The script train_LSTM.py uses the same input function as in vggish_train.py converting .wav files into their audio footprint using mel-frequency cepstral coeeficients, separating each file into 1 second frame where each frame is made up of mel features. Simultaneously, the corresponding labels are extracted, one-hot-encoded and shown to our model further downstream at the fully connected layer.
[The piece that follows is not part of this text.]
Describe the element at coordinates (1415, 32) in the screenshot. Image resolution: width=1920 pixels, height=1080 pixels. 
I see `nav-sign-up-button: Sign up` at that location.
The script uses Keras as a TensorFlow wrapper to build the model and is compatible with Python3.6 or upwards.

## Training

### Docker

Get the container:

```
# GPU, needs nvidia-docker installed
docker pull obitech/jibjib-model:latest-gpu

# CPU
docker pull obitech/jibjib-model:latest-cpu
```

Create folders, if necessary:
```
mkdir -p output/logs output/train output/model input/data
```

Get the [audioset](https://github.com/tensorflow/models/tree/master/research/audioset) checkpoint:

```
curl -O input/vggish_model.ckpt https://storage.googleapis.com/audioset/vggish_model.ckpt
```

Copy all training folders / files into `input/data/`

Get the [`bird_id_map.pickle`](github.com/gojibjib/voice-grabber):

```
curl -O input/bird_id_map.pickle https://github.com/gojibjib/voice-grabber/raw/master/meta/bird_id_map.pickle
```

Run the container:

```
docker container run --rm -d \
--runtime=nvidia \
-v $(pwd)/input:/model/input \
-v $(pwd)/output:/model/output \
obitech/jibjib-model:latest-gpu
```

For quickly starting training run:

```
# GPU
./train_docker.sh

# CPU
./train_docker.sh
```

### Locally

Clone the repo:

```
git clone https://github.com/gojibjib/jibjib-model
```

Install dependencies, **use python3.6 or upwards**:

```
# CPU training
pip install -r requirements.txt

# GPU training
pip install -r requirements-gpu.txt
```

Copy all training folders / files into `input/data/`

Get the [audioset](https://github.com/tensorflow/models/tree/master/research/audioset) checkpoint:

```
curl -O input/vggish_model.ckpt https://storage.googleapis.com/audioset/vggish_model.ckpt
```

Get the [`bird_id_map.pickle`](github.com/gojibjib/voice-grabber):

```
curl -O input/bird_id_map.pickle https://github.com/gojibjib/voice-grabber/raw/master/meta/bird_id_map.pickle
```

Start training:

```
# Make sure to start the script from the code/ directory !
cd code
python ./vggish_train.py
```

You can then use `modelbuilder.py` to convert the model to protocol buffer.